On scopes with fixed parallax, it’s never going to be absolutely perfect unless you’re shooting at the exact distance the parallax is set to. Either the crosshairs or the target are going to be ever so slightly out of focus. Usually it’s not all that important, often barely noticeable, and has little effect.
If you do the above and are still having problems, I suppose it could be your eyes, but I fortunately don’t have that issue so I can’t offer a great solution.
a0cake,
Aren’t you supposed to do the focusing for the image you see while looking at infinity (blue sky) within a few seconds? I’ve done this for years but remember being told to only adjust the focus for the image you see right when you look into the scope.

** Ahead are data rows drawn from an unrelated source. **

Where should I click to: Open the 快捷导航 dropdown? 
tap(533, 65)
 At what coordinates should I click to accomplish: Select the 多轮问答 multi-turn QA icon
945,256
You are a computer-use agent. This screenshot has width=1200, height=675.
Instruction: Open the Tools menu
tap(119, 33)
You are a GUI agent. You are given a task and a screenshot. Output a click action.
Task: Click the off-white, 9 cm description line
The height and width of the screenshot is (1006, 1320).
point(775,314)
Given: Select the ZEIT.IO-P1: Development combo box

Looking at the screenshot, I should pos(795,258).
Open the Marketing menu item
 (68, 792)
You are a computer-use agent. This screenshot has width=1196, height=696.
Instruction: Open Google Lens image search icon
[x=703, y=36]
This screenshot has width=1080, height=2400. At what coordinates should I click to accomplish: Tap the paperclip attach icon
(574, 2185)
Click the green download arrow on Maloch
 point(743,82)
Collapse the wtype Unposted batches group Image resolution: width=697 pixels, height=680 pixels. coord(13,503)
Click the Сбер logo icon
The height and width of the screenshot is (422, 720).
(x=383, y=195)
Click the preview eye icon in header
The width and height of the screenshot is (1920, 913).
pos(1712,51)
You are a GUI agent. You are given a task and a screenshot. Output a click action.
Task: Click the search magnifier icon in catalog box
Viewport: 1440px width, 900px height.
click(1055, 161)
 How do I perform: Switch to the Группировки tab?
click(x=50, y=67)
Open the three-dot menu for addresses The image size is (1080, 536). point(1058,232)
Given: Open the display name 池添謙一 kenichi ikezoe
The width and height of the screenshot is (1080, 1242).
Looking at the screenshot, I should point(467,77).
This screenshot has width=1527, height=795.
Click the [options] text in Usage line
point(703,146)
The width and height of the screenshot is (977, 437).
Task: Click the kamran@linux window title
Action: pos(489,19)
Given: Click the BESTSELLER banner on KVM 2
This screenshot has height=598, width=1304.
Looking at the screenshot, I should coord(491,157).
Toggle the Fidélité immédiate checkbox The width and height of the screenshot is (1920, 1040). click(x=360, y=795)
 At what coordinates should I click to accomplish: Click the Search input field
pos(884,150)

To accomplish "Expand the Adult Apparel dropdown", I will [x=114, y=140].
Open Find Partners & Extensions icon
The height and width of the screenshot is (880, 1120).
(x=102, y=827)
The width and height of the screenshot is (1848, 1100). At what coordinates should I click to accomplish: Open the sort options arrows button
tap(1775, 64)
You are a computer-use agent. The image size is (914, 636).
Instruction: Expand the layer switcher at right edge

Any longer and your eyes will try to compensate the focusing after a few seconds?
I’ve always looked quickly, adjusted, rest your eyes while staring way off, look again for a second or two, adjust, rest your eyes staring way off, and continuously repeat until the image you see in the first few seconds is in focus.
It does take a while, mainly because you’re focusing with small adjustment while you’re not looking through the scope.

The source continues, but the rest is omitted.